## Work item
The answer is to be the full listing, unchanged in every line.
^^^^^^^^
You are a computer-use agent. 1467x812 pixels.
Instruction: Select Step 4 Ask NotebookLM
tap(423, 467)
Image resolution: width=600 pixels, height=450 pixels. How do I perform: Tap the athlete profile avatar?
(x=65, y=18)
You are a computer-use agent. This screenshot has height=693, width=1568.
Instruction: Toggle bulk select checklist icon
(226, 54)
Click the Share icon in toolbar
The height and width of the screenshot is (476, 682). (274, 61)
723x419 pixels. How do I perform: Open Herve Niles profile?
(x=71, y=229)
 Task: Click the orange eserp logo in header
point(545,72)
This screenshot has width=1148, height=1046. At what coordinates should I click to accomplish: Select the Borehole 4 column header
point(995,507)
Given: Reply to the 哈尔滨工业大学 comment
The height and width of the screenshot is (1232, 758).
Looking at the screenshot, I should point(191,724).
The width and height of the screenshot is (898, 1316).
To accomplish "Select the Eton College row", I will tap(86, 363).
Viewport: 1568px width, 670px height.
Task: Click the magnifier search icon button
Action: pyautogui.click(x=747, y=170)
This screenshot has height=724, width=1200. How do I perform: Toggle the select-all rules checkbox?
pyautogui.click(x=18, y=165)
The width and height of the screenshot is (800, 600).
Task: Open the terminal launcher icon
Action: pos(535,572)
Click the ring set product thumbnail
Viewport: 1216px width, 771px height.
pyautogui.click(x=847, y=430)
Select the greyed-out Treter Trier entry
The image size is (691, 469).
^^^^^^^^
## Written reply
You are a computer-use agent. 1467x812 pixels.
Instruction: Select Step 4 Ask NotebookLM
tap(423, 467)
Image resolution: width=600 pixels, height=450 pixels. How do I perform: Tap the athlete profile avatar?
(x=65, y=18)
You are a computer-use agent. This screenshot has height=693, width=1568.
Instruction: Toggle bulk select checklist icon
(226, 54)
Click the Share icon in toolbar
The height and width of the screenshot is (476, 682). (274, 61)
723x419 pixels. How do I perform: Open Herve Niles profile?
(x=71, y=229)
 Task: Click the orange eserp logo in header
point(545,72)
This screenshot has width=1148, height=1046. At what coordinates should I click to accomplish: Select the Borehole 4 column header
point(995,507)
Given: Reply to the 哈尔滨工业大学 comment
The height and width of the screenshot is (1232, 758).
Looking at the screenshot, I should point(191,724).
The width and height of the screenshot is (898, 1316).
To accomplish "Select the Eton College row", I will tap(86, 363).
Viewport: 1568px width, 670px height.
Task: Click the magnifier search icon button
Action: pyautogui.click(x=747, y=170)
This screenshot has height=724, width=1200. How do I perform: Toggle the select-all rules checkbox?
pyautogui.click(x=18, y=165)
The width and height of the screenshot is (800, 600).
Task: Open the terminal launcher icon
Action: pos(535,572)
Click the ring set product thumbnail
Viewport: 1216px width, 771px height.
pyautogui.click(x=847, y=430)
Select the greyed-out Treter Trier entry
The image size is (691, 469).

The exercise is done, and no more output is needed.